A heat shock-activated cDNA rescues the recessive lethality of mutations in the heterochromatin-associated protein HP1 of Drosophila melanogaster

Abstract

HP1 is a small nonhistone chromosomal protein of Drosophila melanogaster predominantly localized to the pericentric heterochromatin. We have shown previously that mutations in the HP1 coding sequences are associated with dominant suppression of heterochromatic position-effect variegation, and with recessive lethality. When fused to an Hsp70 heat shock gene promoter, the cDNA encoding HP1 supports the heat shock-inducible accumulation of HPI protein in transgenic flies; this cDNA construct complements the dominant suppression of position-effect variegation associated with mutations in the HP1 gene.
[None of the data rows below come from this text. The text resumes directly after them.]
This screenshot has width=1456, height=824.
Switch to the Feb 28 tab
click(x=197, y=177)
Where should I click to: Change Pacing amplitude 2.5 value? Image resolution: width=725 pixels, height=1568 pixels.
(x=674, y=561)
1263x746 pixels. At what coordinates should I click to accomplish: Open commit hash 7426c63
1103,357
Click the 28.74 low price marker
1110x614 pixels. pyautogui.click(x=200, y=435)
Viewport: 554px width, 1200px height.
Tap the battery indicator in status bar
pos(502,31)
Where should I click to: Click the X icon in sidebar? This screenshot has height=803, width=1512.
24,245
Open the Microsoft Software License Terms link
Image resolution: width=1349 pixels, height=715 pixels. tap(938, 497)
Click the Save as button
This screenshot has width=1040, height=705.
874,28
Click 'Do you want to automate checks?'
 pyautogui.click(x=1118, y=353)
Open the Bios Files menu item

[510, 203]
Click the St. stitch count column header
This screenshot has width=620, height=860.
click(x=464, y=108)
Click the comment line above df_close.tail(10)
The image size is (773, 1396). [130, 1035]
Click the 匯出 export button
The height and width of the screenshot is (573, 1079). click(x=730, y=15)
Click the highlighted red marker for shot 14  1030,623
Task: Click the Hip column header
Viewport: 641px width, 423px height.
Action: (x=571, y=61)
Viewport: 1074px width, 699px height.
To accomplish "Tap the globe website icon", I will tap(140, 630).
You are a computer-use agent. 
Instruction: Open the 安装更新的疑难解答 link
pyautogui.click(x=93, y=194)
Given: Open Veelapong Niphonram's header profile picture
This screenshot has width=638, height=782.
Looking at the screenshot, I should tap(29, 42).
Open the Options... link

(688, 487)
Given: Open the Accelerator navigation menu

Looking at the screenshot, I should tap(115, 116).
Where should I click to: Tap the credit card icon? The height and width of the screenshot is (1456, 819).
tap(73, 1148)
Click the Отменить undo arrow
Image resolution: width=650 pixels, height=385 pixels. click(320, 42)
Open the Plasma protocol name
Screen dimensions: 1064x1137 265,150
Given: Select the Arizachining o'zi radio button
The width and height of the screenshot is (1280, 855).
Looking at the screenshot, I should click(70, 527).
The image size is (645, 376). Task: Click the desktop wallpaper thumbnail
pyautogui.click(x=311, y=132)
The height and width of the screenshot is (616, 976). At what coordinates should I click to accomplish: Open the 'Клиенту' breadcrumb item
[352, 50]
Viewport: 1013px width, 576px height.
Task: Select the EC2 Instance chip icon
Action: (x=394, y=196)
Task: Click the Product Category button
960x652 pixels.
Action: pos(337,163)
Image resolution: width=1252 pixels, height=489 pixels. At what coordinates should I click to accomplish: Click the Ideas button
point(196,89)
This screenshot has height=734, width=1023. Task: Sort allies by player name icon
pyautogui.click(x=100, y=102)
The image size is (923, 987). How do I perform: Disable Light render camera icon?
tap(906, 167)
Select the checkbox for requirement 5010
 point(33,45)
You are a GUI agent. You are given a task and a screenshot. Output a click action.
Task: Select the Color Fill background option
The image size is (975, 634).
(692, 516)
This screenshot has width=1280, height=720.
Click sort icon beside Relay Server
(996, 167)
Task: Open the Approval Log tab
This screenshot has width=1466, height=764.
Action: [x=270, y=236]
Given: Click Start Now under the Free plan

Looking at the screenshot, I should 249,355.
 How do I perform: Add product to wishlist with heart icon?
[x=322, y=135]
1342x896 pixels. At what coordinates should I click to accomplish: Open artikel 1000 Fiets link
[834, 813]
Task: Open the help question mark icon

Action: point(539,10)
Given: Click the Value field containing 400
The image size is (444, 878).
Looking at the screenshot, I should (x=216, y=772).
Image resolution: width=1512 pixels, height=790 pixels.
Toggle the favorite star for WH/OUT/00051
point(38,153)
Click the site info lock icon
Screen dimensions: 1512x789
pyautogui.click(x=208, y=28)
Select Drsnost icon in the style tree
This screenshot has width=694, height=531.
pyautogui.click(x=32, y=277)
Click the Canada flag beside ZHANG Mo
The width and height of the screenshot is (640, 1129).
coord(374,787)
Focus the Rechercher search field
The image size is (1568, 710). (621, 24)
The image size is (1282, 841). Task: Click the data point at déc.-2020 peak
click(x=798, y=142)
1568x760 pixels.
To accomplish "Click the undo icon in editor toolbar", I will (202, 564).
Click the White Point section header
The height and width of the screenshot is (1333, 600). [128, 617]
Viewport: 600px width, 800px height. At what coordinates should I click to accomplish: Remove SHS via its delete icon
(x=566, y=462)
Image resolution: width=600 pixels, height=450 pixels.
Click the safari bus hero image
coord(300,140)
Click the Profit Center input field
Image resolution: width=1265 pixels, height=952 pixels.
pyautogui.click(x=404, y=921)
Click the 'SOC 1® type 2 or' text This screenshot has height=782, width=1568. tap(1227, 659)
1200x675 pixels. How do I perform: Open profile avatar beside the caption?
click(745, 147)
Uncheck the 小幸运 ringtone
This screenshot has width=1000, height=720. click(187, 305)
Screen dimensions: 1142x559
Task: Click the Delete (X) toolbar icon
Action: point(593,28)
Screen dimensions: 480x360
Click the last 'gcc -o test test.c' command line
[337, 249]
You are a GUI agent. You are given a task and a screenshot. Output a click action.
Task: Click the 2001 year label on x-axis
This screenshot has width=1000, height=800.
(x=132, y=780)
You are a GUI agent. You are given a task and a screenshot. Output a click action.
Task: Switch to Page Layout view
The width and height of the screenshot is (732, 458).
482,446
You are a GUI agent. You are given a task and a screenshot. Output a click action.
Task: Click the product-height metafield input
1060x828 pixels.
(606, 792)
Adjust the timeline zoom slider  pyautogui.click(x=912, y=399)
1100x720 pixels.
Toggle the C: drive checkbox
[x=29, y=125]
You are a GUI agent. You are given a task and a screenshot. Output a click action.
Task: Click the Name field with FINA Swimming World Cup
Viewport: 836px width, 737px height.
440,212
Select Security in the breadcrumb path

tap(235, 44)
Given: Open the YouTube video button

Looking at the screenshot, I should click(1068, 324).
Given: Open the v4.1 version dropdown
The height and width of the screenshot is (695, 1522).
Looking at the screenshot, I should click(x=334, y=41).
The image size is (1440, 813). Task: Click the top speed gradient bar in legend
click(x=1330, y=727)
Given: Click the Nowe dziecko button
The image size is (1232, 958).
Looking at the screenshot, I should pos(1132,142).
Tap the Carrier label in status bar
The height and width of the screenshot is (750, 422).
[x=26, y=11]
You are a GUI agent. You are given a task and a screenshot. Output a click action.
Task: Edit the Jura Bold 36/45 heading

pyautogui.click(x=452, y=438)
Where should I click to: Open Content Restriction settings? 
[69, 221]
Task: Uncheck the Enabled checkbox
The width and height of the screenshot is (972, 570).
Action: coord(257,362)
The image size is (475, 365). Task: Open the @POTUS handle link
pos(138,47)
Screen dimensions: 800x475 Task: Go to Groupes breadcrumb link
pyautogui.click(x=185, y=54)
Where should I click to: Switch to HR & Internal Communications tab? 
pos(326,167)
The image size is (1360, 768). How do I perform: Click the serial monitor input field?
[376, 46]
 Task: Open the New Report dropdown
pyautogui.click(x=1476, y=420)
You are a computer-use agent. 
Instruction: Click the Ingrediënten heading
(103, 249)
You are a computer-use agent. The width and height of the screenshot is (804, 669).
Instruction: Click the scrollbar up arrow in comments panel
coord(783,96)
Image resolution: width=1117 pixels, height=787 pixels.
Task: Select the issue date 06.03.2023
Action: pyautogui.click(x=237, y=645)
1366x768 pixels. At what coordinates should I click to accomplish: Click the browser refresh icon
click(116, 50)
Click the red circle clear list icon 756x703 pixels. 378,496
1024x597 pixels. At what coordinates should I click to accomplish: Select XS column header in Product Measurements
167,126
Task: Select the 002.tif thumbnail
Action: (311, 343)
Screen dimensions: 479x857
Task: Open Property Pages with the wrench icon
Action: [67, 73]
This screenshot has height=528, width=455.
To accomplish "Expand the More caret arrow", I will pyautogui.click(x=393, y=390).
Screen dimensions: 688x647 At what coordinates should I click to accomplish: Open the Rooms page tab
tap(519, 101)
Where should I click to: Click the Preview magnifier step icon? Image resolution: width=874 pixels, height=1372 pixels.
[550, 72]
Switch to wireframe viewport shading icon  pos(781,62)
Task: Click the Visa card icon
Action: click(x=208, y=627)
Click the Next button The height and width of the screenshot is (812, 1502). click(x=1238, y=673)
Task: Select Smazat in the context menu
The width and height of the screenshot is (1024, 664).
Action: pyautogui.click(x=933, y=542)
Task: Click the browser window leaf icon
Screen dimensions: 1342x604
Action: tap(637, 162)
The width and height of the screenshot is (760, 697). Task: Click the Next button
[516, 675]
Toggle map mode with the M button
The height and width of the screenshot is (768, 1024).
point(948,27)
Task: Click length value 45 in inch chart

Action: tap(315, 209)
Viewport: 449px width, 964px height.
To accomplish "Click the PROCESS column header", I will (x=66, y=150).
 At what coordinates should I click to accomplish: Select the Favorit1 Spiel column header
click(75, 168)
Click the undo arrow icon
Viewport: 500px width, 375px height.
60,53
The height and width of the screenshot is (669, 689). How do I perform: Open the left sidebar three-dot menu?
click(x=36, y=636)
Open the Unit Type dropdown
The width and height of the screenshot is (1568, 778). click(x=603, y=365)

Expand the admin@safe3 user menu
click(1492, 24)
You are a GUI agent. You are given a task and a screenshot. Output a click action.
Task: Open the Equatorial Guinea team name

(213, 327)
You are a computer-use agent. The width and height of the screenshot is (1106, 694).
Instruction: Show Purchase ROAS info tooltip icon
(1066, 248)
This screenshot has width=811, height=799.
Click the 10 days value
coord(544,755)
Here, we report experiments demonstrating that the heat shock-driven HP1 cDNA is capable of fully rescuing the recessive lethality associated with HP1 mutations in a heat shock-dependent fashion. If heat shock-induced HP1 expression is delayed for as long as 5 days, more than half of the mutant flies still survive until adulthood, consistent with a substantial maternal contribution to embryonic and larval viability. Elevating HP1 levels as late as 7–8 days of development is sufficient to enhance variegation three-fold, suggesting that the extent of heterochromatic position effect can be modified subsequent to the initial appearance of HP1 in the nuclei of syncytial blastoderm embryos.